In essence, he says, "the idea was to match social media with professional journalism."

With this concept in hand, Dinnick enlisted the help of two other journalists (former Toronto Star editor Kathy Vey and technology and media writer Craig Silverman), hired a chief financial officer and went out hat in hand. After pitching the idea around Bay Street, he received several million dollars of angel investment from an anonymous Canadian corporate backer.

Unafraid to boast, Dinnick describes the site as "one of the biggest media ventures in Canada since the launch of the National Post."

But don't mistake OpenFile for an online newspaper. In fact, the project has more in common with Wikipedia or craigslist than it does with The New York Times.

It is also part of a larger online trend that includes sites like Spot.Us, where users raise money for investigative reports into issues they care about.

Over all, the OpenFile model is more community bulletin board than national broadsheet, which is why it lends itself so well to local stories - and, by extension, targeted niche advertising.

To cite a favourite catchphrase of the current new-media universe, Dinnick's idea depends on the prominence of "user-generated content," but there's a big difference between selling your bike on Craigslist and breaking a serious news story in a balanced, responsible way.

Dinnick insists that his site is not about citizen journalism so much as the marriage of user participation with professional editorial standards.

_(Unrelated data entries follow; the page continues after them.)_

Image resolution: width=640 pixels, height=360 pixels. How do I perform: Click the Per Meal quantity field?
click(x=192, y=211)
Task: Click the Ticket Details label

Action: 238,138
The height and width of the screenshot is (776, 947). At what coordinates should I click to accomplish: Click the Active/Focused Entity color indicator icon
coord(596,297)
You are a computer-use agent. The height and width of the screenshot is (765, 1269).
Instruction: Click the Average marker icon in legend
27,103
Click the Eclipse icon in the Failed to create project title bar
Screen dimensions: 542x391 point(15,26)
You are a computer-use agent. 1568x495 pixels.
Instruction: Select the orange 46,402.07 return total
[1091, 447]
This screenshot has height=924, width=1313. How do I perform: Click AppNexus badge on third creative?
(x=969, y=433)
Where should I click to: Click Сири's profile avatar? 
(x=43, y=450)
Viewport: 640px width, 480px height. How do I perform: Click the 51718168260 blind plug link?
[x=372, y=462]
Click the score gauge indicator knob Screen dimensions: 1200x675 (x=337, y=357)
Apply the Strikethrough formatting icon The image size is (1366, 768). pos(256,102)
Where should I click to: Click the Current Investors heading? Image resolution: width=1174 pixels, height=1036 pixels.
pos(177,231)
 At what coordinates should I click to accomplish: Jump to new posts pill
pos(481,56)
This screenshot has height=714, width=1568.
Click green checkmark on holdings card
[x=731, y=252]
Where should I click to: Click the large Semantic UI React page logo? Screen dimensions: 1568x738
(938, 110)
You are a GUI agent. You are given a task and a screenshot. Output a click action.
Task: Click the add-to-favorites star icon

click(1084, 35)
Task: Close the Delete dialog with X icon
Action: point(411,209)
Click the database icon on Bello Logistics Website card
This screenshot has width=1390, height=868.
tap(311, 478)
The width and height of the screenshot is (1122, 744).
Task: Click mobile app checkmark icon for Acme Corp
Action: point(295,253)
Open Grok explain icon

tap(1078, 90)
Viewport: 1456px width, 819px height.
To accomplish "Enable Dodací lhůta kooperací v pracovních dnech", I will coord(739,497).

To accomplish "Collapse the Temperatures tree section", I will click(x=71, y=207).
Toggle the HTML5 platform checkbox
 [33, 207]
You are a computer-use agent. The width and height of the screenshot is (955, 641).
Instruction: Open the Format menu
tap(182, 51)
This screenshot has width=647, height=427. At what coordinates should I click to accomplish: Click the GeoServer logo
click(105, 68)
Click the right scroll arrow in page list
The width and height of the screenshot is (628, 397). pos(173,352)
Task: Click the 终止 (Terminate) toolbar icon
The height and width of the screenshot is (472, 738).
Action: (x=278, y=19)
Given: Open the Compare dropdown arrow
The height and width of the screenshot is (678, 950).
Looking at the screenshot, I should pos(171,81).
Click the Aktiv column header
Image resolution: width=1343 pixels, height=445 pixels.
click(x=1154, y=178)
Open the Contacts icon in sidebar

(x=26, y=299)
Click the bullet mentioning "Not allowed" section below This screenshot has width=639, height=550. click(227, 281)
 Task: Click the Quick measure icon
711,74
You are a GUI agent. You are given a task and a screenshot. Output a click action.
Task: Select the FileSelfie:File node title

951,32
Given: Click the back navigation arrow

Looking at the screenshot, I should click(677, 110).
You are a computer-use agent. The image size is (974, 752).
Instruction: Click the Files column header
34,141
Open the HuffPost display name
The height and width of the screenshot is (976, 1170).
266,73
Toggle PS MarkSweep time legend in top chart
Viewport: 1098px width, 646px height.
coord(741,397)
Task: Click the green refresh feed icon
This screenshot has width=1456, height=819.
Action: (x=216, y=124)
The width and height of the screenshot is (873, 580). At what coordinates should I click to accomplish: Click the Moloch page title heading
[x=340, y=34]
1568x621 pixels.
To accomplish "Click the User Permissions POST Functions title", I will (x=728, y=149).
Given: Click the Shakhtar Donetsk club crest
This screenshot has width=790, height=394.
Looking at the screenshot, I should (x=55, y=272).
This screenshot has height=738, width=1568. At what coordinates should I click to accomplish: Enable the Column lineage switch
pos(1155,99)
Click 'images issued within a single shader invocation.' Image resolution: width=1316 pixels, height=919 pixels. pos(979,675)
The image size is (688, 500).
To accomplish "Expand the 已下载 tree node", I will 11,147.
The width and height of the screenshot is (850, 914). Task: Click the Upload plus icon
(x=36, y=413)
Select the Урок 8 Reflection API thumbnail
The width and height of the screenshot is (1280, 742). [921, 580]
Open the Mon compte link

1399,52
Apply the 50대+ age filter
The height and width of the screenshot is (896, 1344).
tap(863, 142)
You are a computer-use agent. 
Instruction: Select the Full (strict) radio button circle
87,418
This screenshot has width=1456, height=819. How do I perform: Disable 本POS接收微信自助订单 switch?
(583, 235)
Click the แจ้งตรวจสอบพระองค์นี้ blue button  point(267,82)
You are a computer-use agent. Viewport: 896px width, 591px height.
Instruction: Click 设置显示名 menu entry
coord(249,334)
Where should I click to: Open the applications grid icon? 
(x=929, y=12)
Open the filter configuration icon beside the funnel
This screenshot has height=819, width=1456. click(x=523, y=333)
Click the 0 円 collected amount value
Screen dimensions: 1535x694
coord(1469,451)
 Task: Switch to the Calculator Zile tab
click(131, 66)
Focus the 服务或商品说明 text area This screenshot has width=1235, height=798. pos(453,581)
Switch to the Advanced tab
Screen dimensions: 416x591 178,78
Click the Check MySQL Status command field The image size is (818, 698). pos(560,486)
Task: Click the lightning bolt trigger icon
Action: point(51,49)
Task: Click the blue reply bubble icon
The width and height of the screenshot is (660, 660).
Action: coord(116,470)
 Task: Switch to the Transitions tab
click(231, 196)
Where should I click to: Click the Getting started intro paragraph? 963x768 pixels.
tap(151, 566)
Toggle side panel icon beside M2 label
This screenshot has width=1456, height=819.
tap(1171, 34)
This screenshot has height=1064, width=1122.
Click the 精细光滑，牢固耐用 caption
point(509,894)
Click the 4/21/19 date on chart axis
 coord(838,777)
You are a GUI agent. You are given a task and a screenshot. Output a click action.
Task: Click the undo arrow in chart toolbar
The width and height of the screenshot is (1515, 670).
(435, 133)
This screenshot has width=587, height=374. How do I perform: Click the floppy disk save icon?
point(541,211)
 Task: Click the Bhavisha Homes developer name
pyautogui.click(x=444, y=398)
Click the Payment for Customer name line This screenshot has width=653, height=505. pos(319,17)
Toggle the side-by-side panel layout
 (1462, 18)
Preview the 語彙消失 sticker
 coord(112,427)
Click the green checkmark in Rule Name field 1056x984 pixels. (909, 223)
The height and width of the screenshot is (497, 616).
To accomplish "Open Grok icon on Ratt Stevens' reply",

And that, of course, brings us to the nagging question of credibility.

How, for instance, will an operation like OpenFile navigate the torrent of paranoia, misinformation, abuse and blather that often exists online in order to find the real stories? The answer is not entirely clear.

Dinnick says he plans to "set the tone" early by completing user identity checks and blocking racists, sexists and general haters from using the site for good.

But one wonders how, with a total staff of seven, he can possibly tame the beast if it grows exponentially, as he hopes it will. Ultimately, the credibility and viability of a venture like OpenFile will be up to users themselves - and by that I mean the public.

Of course, it's easy to imagine such a site degenerating into a stultifying maze of message boards dominated by local cranks once the floodgates are opened.

At the same time, though, it is undeniably compelling in its optimism. Why not let local people decide what matters most in their communities? Who says only journalists should decide the stories of the day? In essence, Dinnick is suggesting a new kind of social contract between the third and fourth estate, one in which both sides communicate with honesty, integrity and respect.

"Journalists are no longer the voices of God and traditional media are no longer the gatekeepers of news," he says, making my mouth dry and my left eye twitch. But what else is new?